*EXERCISE DIRECTIONS*:
Your answer should hold only the lines from the one containing "Open the 上传文档 upload button" through the last line below, copied exactly; pictures stay out.
═══
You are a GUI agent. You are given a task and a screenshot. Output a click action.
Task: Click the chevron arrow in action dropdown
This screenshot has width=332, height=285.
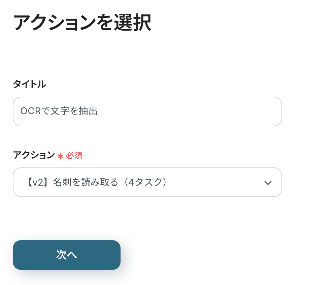tap(268, 183)
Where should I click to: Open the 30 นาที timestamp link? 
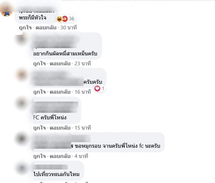[69, 28]
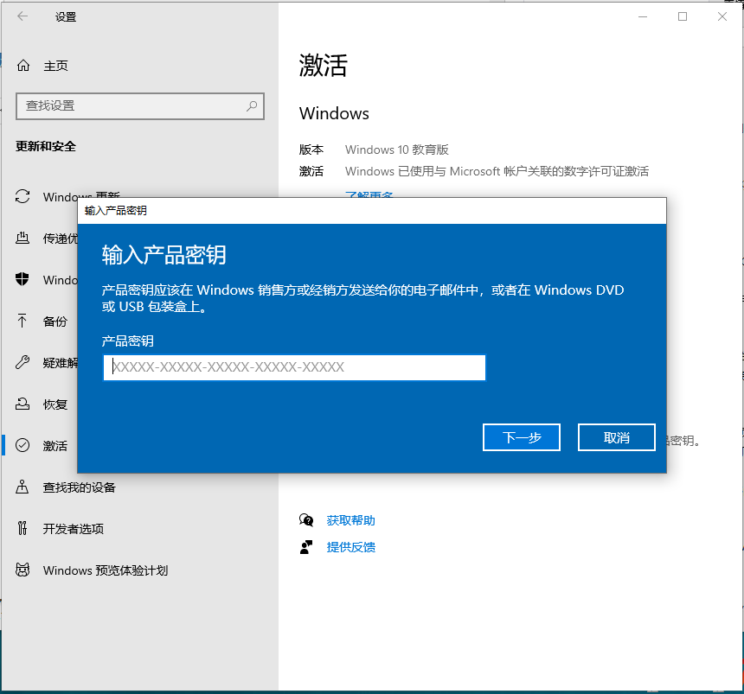Click the back arrow in Settings title bar
The image size is (744, 694).
22,16
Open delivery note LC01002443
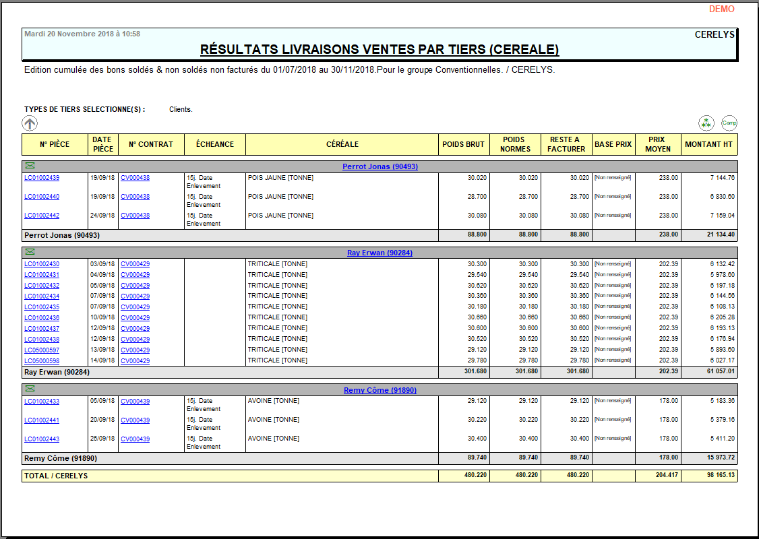This screenshot has height=539, width=759. point(42,439)
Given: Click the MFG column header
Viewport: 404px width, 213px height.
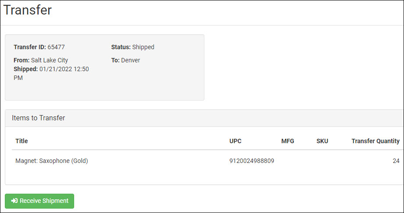Looking at the screenshot, I should tap(288, 141).
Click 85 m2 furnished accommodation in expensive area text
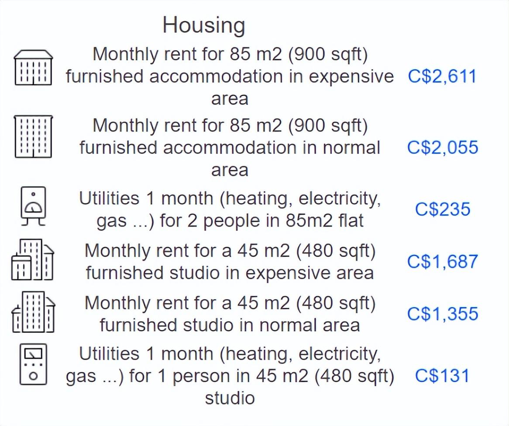Screen dimensions: 509x426 (230, 76)
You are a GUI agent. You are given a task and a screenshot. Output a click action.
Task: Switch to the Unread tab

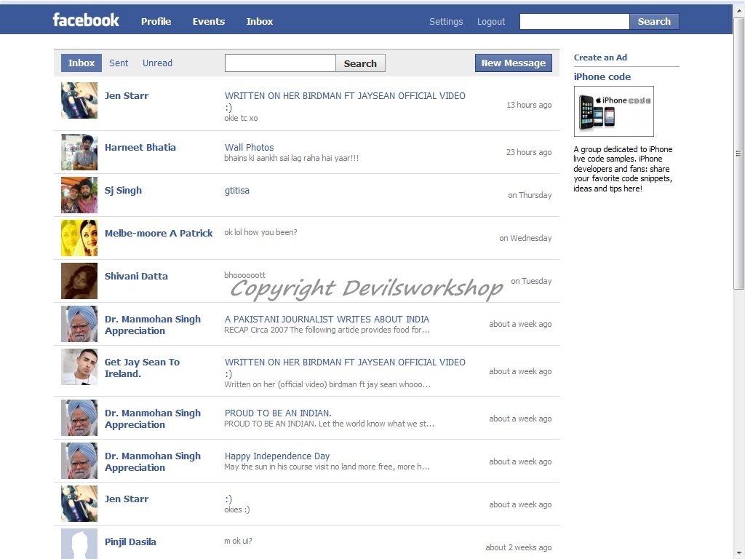coord(157,63)
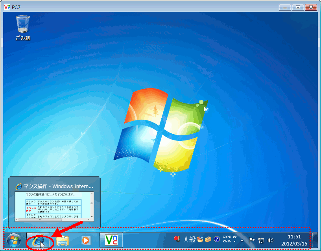
Task: Show hidden tray icons arrow
Action: coord(243,240)
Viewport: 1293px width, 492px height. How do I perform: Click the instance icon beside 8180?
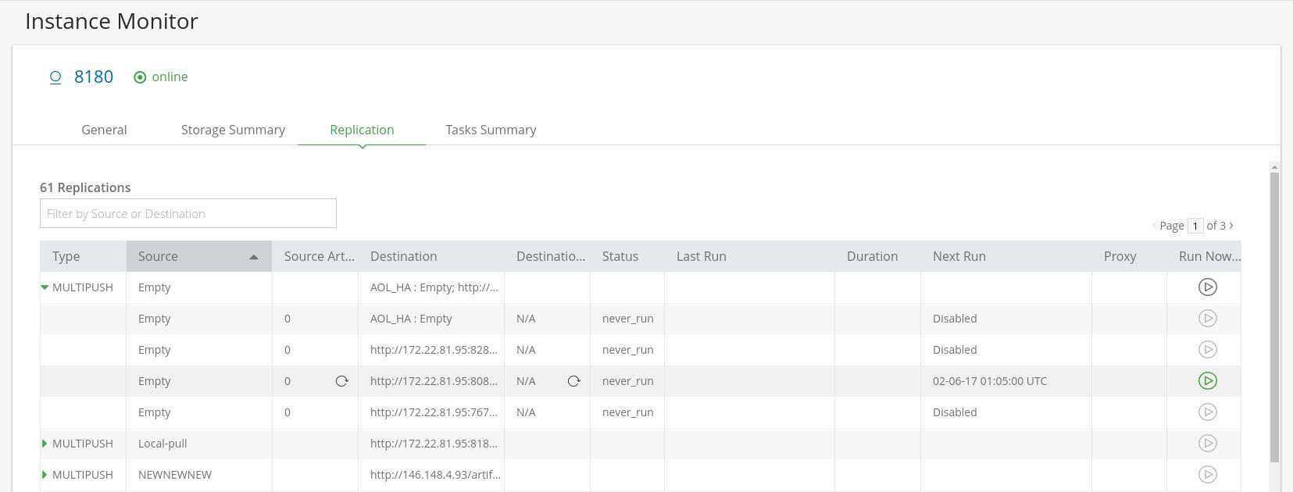[55, 77]
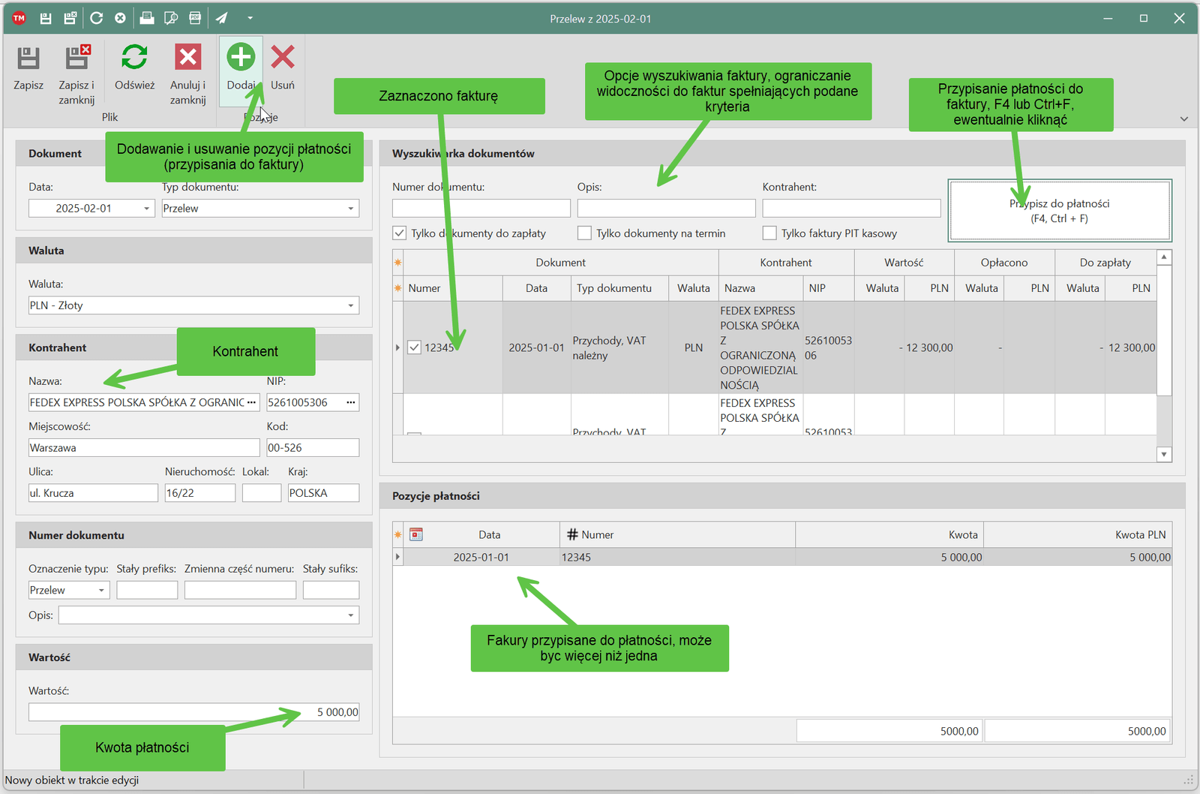Click the print icon in title bar

(147, 18)
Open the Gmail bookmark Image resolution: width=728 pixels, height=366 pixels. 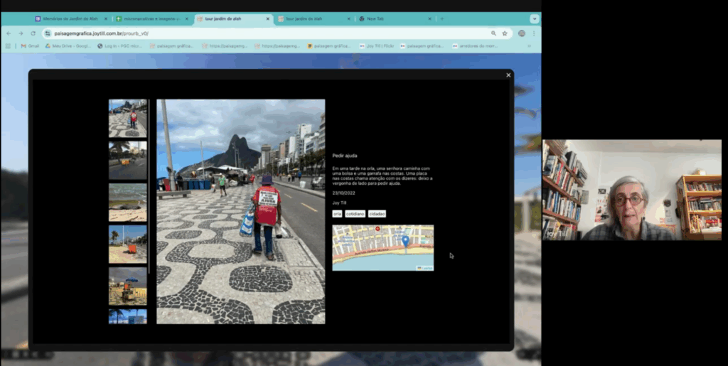pos(29,46)
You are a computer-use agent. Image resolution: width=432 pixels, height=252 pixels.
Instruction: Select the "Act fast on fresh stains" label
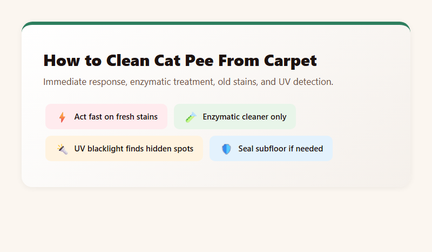[x=116, y=117]
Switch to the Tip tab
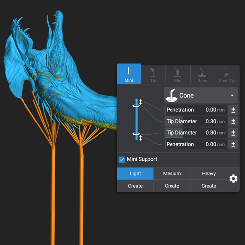The height and width of the screenshot is (245, 245). click(x=153, y=75)
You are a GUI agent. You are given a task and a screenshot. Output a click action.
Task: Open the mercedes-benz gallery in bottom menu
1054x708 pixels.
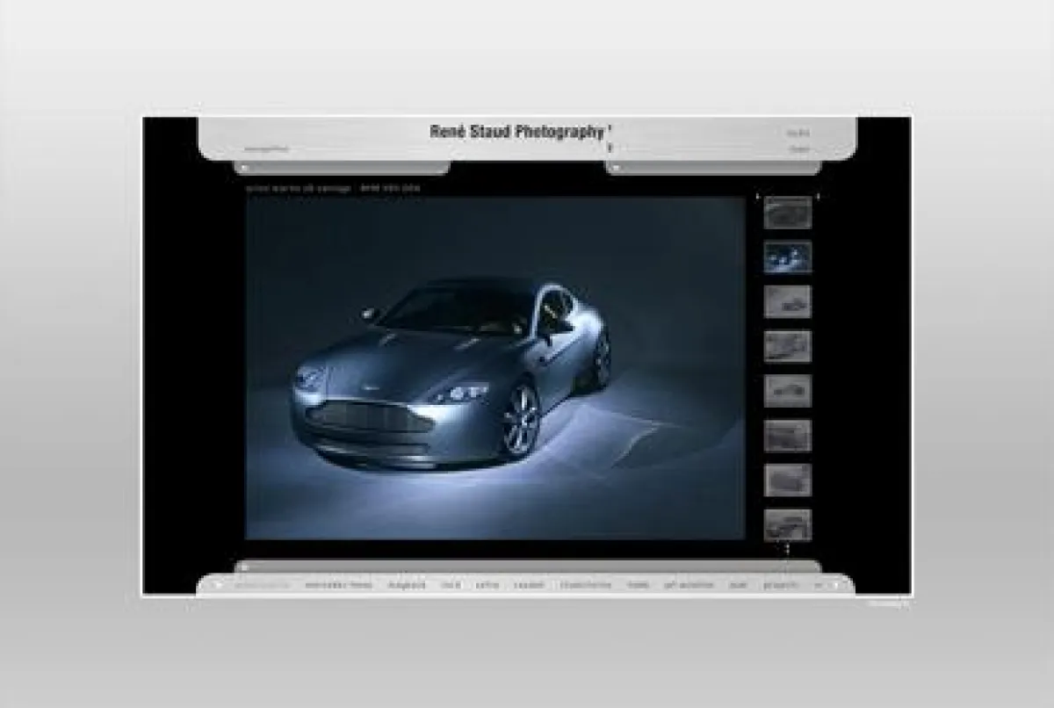pyautogui.click(x=339, y=585)
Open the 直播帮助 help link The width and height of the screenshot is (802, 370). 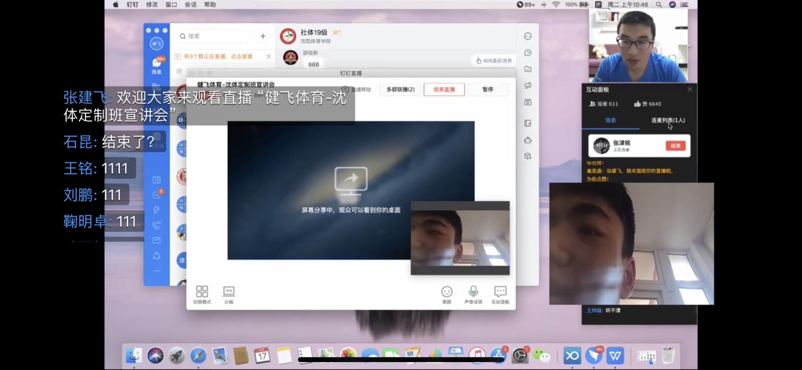(357, 89)
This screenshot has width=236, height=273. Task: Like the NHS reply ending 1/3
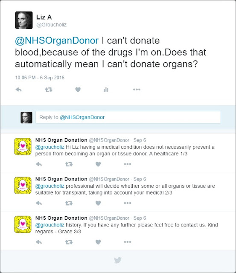point(98,164)
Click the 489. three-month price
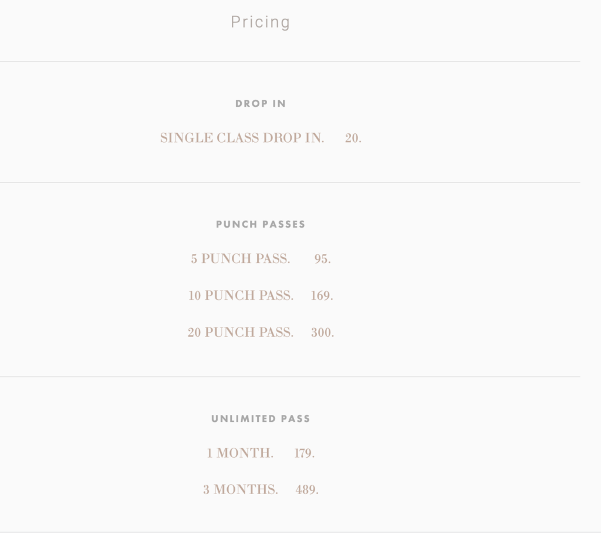Screen dimensions: 601x534 [307, 490]
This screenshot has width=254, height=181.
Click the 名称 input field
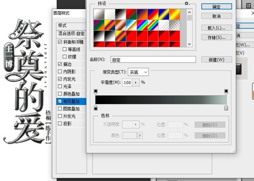tap(153, 60)
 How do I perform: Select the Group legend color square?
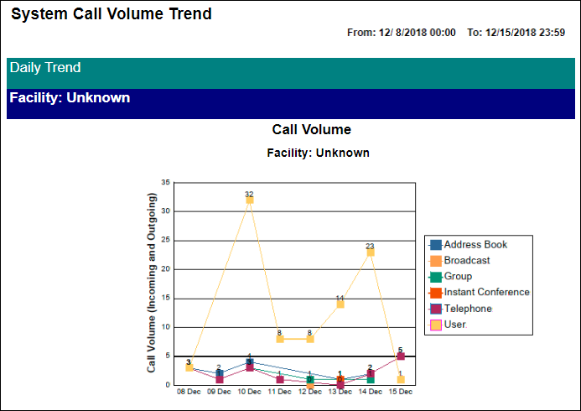pyautogui.click(x=436, y=277)
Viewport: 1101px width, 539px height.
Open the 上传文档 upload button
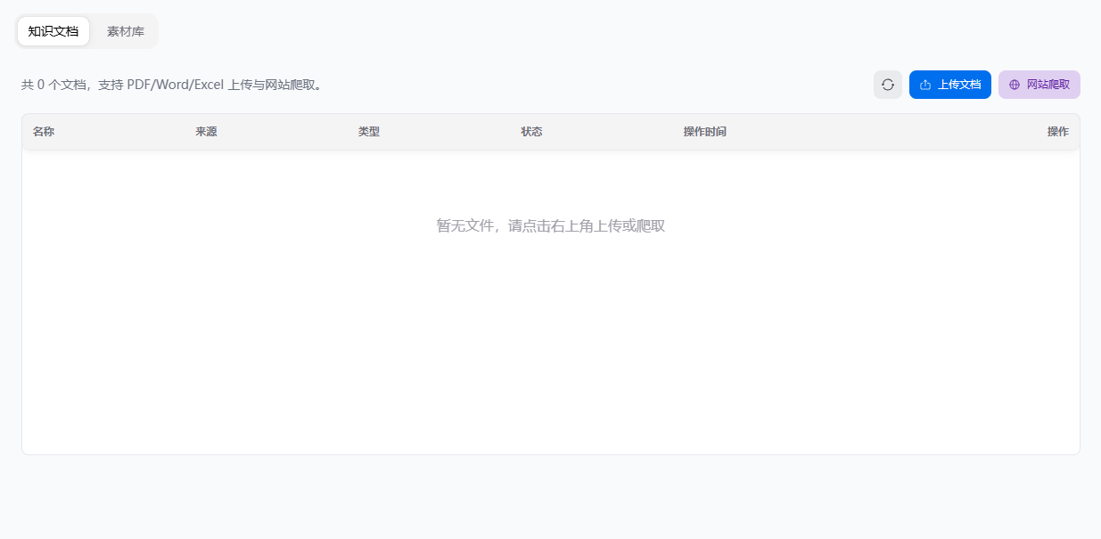[x=950, y=85]
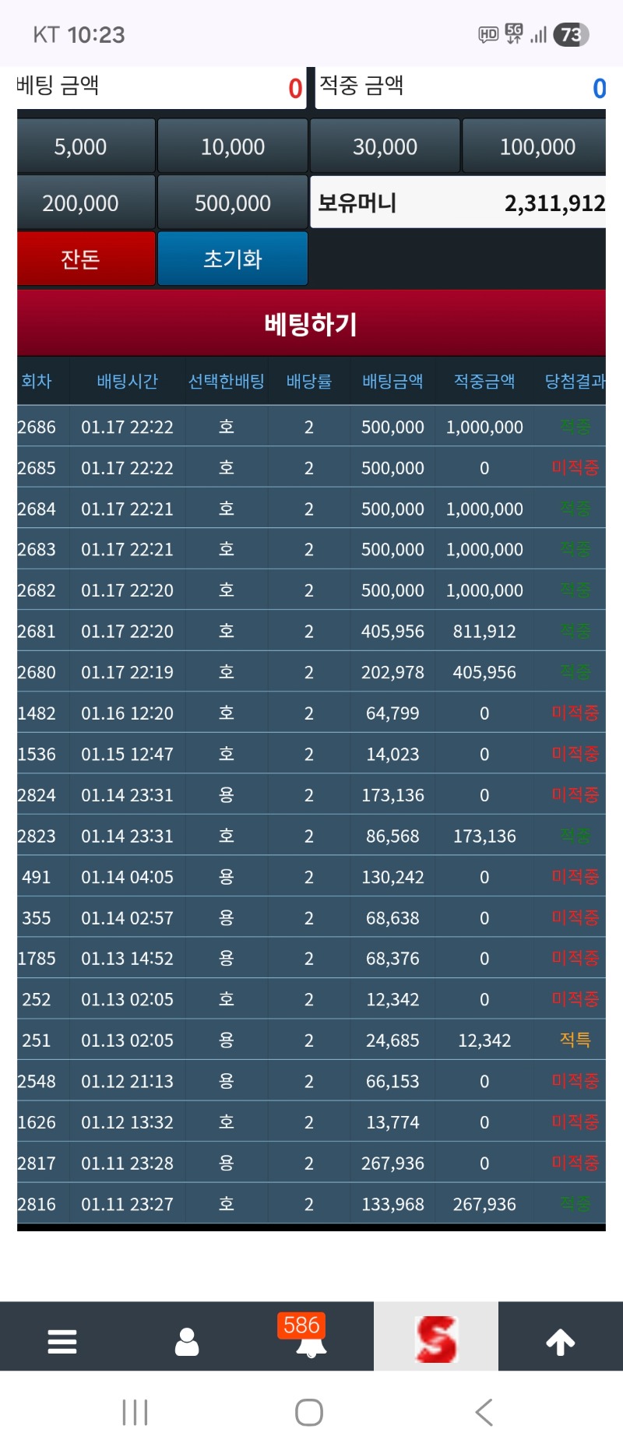Add 30,000 to the bet amount
The width and height of the screenshot is (623, 1454).
coord(385,146)
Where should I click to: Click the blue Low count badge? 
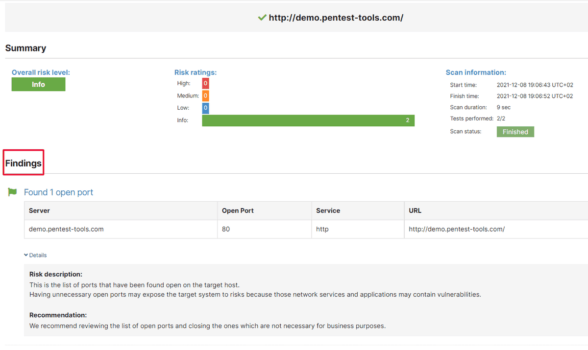(205, 107)
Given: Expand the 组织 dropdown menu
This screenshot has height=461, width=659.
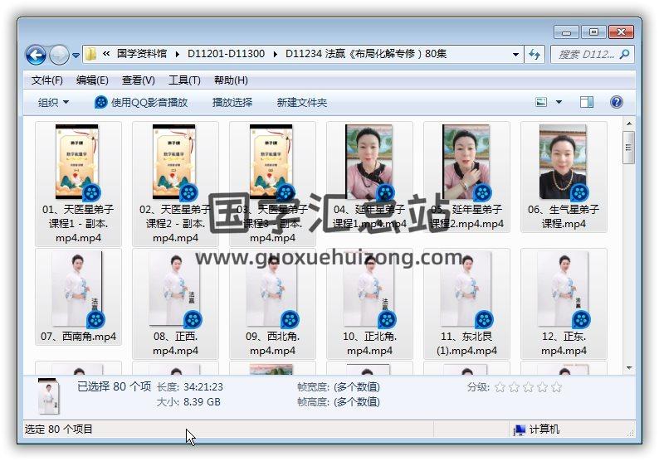Looking at the screenshot, I should [53, 102].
═══
*TASK OUTPUT*:
Open the 上传文档 upload button
[x=950, y=85]
Add 30,000 to the bet amount
The width and height of the screenshot is (623, 1454).
coord(385,146)
Where should I click to: Click the blue Low count badge? 
(205, 107)
Given: Expand the 组织 dropdown menu
This screenshot has height=461, width=659.
Looking at the screenshot, I should [53, 102].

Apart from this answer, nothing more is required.